Data to process:
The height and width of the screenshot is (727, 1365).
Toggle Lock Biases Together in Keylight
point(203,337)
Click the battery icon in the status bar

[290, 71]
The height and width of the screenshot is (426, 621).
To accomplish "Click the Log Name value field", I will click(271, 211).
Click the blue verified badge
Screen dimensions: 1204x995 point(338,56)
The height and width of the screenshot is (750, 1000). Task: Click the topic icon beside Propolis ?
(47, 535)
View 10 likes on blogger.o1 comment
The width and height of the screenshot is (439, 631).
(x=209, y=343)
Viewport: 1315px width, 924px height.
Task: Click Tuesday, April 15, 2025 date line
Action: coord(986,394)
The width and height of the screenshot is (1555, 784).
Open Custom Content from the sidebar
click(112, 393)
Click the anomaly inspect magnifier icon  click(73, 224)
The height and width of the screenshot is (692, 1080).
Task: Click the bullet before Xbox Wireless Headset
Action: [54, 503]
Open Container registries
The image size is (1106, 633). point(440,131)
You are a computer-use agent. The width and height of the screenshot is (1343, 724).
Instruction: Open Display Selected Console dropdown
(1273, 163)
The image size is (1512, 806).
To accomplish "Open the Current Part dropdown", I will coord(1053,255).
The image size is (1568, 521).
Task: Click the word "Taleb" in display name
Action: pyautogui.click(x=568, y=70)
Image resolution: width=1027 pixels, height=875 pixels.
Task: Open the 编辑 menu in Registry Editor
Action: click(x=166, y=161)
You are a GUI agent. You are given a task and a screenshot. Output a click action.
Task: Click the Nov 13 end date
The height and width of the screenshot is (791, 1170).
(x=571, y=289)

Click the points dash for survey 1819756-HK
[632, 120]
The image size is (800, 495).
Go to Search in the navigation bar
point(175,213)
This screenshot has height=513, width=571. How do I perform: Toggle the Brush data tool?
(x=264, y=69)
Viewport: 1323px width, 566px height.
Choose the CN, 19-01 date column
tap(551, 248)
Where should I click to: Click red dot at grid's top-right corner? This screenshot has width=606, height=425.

What is needed: Give back the complete material verbatim.

Result:
The height and width of the screenshot is (727, 1365).
Toggle Lock Biases Together in Keylight
point(203,337)
Click the battery icon in the status bar

[290, 71]
The height and width of the screenshot is (426, 621).
To accomplish "Click the Log Name value field", I will click(271, 211).
Click the blue verified badge
Screen dimensions: 1204x995 point(338,56)
The height and width of the screenshot is (750, 1000). Task: Click the topic icon beside Propolis ?
(47, 535)
View 10 likes on blogger.o1 comment
The width and height of the screenshot is (439, 631).
(x=209, y=343)
Viewport: 1315px width, 924px height.
Task: Click Tuesday, April 15, 2025 date line
Action: coord(986,394)
The width and height of the screenshot is (1555, 784).
Open Custom Content from the sidebar
click(112, 393)
Click the anomaly inspect magnifier icon  click(73, 224)
The height and width of the screenshot is (692, 1080).
Task: Click the bullet before Xbox Wireless Headset
Action: [54, 503]
Open Container registries
The image size is (1106, 633). point(440,131)
You are a computer-use agent. The width and height of the screenshot is (1343, 724).
Instruction: Open Display Selected Console dropdown
(1273, 163)
The image size is (1512, 806).
To accomplish "Open the Current Part dropdown", I will coord(1053,255).
The image size is (1568, 521).
Task: Click the word "Taleb" in display name
Action: pyautogui.click(x=568, y=70)
Image resolution: width=1027 pixels, height=875 pixels.
Task: Open the 编辑 menu in Registry Editor
Action: click(x=166, y=161)
You are a GUI agent. You are given a task and a screenshot. Output a click action.
Task: Click the Nov 13 end date
The height and width of the screenshot is (791, 1170).
(x=571, y=289)

Click the points dash for survey 1819756-HK
[632, 120]
The image size is (800, 495).
Go to Search in the navigation bar
point(175,213)
This screenshot has height=513, width=571. How do I perform: Toggle the Brush data tool?
(x=264, y=69)
Viewport: 1323px width, 566px height.
Choose the CN, 19-01 date column
tap(551, 248)
Where should I click to: Click red dot at grid's top-right corner? This screenshot has width=606, height=425.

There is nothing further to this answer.